WHAT YOU HAVE TO DO>
All of the data must be returned exactly as given.

GIVEN RECORDS>
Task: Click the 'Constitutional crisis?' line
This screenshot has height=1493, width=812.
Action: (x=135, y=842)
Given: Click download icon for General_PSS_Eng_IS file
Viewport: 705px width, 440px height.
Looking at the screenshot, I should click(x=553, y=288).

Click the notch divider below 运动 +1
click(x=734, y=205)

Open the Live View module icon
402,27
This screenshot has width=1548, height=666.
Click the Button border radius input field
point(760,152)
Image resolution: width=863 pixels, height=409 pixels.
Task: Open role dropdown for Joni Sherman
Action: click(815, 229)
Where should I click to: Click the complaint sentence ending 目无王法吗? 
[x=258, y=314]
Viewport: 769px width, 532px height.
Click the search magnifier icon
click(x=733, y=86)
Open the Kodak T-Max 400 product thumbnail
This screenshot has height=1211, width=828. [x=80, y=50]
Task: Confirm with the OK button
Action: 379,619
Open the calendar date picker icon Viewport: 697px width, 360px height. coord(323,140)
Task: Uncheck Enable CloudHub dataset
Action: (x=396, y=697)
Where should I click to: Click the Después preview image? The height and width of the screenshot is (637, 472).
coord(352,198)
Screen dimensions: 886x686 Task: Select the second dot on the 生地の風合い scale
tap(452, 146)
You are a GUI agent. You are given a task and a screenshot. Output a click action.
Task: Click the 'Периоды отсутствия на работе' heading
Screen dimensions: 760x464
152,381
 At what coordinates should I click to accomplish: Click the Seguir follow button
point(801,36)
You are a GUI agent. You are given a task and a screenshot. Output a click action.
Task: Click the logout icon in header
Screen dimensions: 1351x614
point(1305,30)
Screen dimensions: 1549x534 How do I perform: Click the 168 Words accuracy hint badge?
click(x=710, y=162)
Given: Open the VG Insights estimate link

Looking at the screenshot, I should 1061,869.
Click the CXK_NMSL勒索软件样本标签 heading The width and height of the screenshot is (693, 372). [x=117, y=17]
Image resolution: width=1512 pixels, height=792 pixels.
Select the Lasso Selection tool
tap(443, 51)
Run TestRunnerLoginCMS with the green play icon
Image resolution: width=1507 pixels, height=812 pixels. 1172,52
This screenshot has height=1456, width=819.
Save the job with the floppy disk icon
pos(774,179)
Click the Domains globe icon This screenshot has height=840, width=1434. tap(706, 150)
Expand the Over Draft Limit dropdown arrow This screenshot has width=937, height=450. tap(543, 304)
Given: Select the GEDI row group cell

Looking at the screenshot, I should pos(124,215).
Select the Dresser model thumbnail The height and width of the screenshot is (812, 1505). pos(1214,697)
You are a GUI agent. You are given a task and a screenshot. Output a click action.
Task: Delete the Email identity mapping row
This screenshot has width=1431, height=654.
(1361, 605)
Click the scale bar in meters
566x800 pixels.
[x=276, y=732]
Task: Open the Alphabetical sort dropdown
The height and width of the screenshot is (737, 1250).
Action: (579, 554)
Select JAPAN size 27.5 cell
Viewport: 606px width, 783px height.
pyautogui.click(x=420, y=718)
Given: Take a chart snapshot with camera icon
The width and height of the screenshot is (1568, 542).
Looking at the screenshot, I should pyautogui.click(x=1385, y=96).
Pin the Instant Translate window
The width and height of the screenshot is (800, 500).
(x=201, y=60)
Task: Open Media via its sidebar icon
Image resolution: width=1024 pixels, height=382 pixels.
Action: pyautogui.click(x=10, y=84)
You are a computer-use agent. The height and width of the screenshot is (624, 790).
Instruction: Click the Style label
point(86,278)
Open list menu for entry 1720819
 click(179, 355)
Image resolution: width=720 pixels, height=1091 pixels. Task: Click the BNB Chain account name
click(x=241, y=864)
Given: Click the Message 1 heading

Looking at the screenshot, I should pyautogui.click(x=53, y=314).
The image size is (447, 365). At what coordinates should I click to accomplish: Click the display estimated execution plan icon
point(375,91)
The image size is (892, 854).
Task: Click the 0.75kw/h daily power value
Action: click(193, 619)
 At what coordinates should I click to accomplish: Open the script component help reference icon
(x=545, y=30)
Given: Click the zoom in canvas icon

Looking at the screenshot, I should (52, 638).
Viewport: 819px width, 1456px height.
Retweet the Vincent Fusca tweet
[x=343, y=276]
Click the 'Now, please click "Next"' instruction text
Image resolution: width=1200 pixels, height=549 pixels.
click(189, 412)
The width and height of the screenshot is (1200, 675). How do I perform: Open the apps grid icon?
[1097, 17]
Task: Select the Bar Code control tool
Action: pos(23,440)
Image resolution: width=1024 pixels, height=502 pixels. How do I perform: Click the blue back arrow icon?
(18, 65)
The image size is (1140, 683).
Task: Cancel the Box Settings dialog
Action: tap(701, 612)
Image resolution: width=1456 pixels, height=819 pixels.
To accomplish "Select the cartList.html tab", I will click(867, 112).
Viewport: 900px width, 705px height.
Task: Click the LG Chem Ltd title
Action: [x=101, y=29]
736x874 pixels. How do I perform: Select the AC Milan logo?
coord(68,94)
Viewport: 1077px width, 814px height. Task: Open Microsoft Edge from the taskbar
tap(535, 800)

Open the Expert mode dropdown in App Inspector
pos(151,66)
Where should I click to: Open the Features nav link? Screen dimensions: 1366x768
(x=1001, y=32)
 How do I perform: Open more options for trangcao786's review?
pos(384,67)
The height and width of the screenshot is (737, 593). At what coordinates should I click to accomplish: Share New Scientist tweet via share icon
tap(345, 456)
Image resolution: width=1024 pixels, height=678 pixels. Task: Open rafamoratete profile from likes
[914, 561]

ANSWER FOR THIS EXERCISE>
Task: Click the 'Constitutional crisis?' line
This screenshot has height=1493, width=812.
Action: (x=135, y=842)
Given: Click download icon for General_PSS_Eng_IS file
Viewport: 705px width, 440px height.
Looking at the screenshot, I should click(x=553, y=288).

Click the notch divider below 运动 +1
click(x=734, y=205)

Open the Live View module icon
402,27
This screenshot has width=1548, height=666.
Click the Button border radius input field
point(760,152)
Image resolution: width=863 pixels, height=409 pixels.
Task: Open role dropdown for Joni Sherman
Action: click(815, 229)
Where should I click to: Click the complaint sentence ending 目无王法吗? 
[x=258, y=314]
Viewport: 769px width, 532px height.
Click the search magnifier icon
click(x=733, y=86)
Open the Kodak T-Max 400 product thumbnail
This screenshot has height=1211, width=828. [x=80, y=50]
Task: Confirm with the OK button
Action: 379,619
Open the calendar date picker icon Viewport: 697px width, 360px height. coord(323,140)
Task: Uncheck Enable CloudHub dataset
Action: (x=396, y=697)
Where should I click to: Click the Después preview image? The height and width of the screenshot is (637, 472).
coord(352,198)
Screen dimensions: 886x686 Task: Select the second dot on the 生地の風合い scale
tap(452, 146)
You are a GUI agent. You are given a task and a screenshot. Output a click action.
Task: Click the 'Периоды отсутствия на работе' heading
Screen dimensions: 760x464
152,381
 At what coordinates should I click to accomplish: Click the Seguir follow button
point(801,36)
You are a GUI agent. You are given a task and a screenshot. Output a click action.
Task: Click the logout icon in header
Screen dimensions: 1351x614
point(1305,30)
Screen dimensions: 1549x534 How do I perform: Click the 168 Words accuracy hint badge?
click(x=710, y=162)
Given: Open the VG Insights estimate link

Looking at the screenshot, I should 1061,869.
Click the CXK_NMSL勒索软件样本标签 heading The width and height of the screenshot is (693, 372). [x=117, y=17]
Image resolution: width=1512 pixels, height=792 pixels.
Select the Lasso Selection tool
tap(443, 51)
Run TestRunnerLoginCMS with the green play icon
Image resolution: width=1507 pixels, height=812 pixels. 1172,52
This screenshot has height=1456, width=819.
Save the job with the floppy disk icon
pos(774,179)
Click the Domains globe icon This screenshot has height=840, width=1434. tap(706, 150)
Expand the Over Draft Limit dropdown arrow This screenshot has width=937, height=450. tap(543, 304)
Given: Select the GEDI row group cell

Looking at the screenshot, I should pos(124,215).
Select the Dresser model thumbnail The height and width of the screenshot is (812, 1505). pos(1214,697)
You are a GUI agent. You are given a task and a screenshot. Output a click action.
Task: Delete the Email identity mapping row
This screenshot has width=1431, height=654.
(1361, 605)
Click the scale bar in meters
566x800 pixels.
[x=276, y=732]
Task: Open the Alphabetical sort dropdown
The height and width of the screenshot is (737, 1250).
Action: (579, 554)
Select JAPAN size 27.5 cell
Viewport: 606px width, 783px height.
pyautogui.click(x=420, y=718)
Given: Take a chart snapshot with camera icon
The width and height of the screenshot is (1568, 542).
Looking at the screenshot, I should pyautogui.click(x=1385, y=96).
Pin the Instant Translate window
The width and height of the screenshot is (800, 500).
(x=201, y=60)
Task: Open Media via its sidebar icon
Image resolution: width=1024 pixels, height=382 pixels.
Action: pyautogui.click(x=10, y=84)
You are a computer-use agent. The height and width of the screenshot is (624, 790).
Instruction: Click the Style label
point(86,278)
Open list menu for entry 1720819
 click(179, 355)
Image resolution: width=720 pixels, height=1091 pixels. Task: Click the BNB Chain account name
click(x=241, y=864)
Given: Click the Message 1 heading

Looking at the screenshot, I should pyautogui.click(x=53, y=314).
The image size is (447, 365). At what coordinates should I click to accomplish: Click the display estimated execution plan icon
point(375,91)
The image size is (892, 854).
Task: Click the 0.75kw/h daily power value
Action: click(193, 619)
 At what coordinates should I click to accomplish: Open the script component help reference icon
(x=545, y=30)
Given: Click the zoom in canvas icon

Looking at the screenshot, I should (52, 638).
Viewport: 819px width, 1456px height.
Retweet the Vincent Fusca tweet
[x=343, y=276]
Click the 'Now, please click "Next"' instruction text
Image resolution: width=1200 pixels, height=549 pixels.
click(189, 412)
The width and height of the screenshot is (1200, 675). How do I perform: Open the apps grid icon?
[1097, 17]
Task: Select the Bar Code control tool
Action: pos(23,440)
Image resolution: width=1024 pixels, height=502 pixels. How do I perform: Click the blue back arrow icon?
(18, 65)
The image size is (1140, 683).
Task: Cancel the Box Settings dialog
Action: tap(701, 612)
Image resolution: width=1456 pixels, height=819 pixels.
To accomplish "Select the cartList.html tab", I will click(867, 112).
Viewport: 900px width, 705px height.
Task: Click the LG Chem Ltd title
Action: [x=101, y=29]
736x874 pixels. How do I perform: Select the AC Milan logo?
coord(68,94)
Viewport: 1077px width, 814px height. Task: Open Microsoft Edge from the taskbar
tap(535, 800)

Open the Expert mode dropdown in App Inspector
pos(151,66)
Where should I click to: Open the Features nav link? Screen dimensions: 1366x768
(x=1001, y=32)
 How do I perform: Open more options for trangcao786's review?
pos(384,67)
The height and width of the screenshot is (737, 593). At what coordinates should I click to accomplish: Share New Scientist tweet via share icon
tap(345, 456)
Image resolution: width=1024 pixels, height=678 pixels. Task: Open rafamoratete profile from likes
[914, 561]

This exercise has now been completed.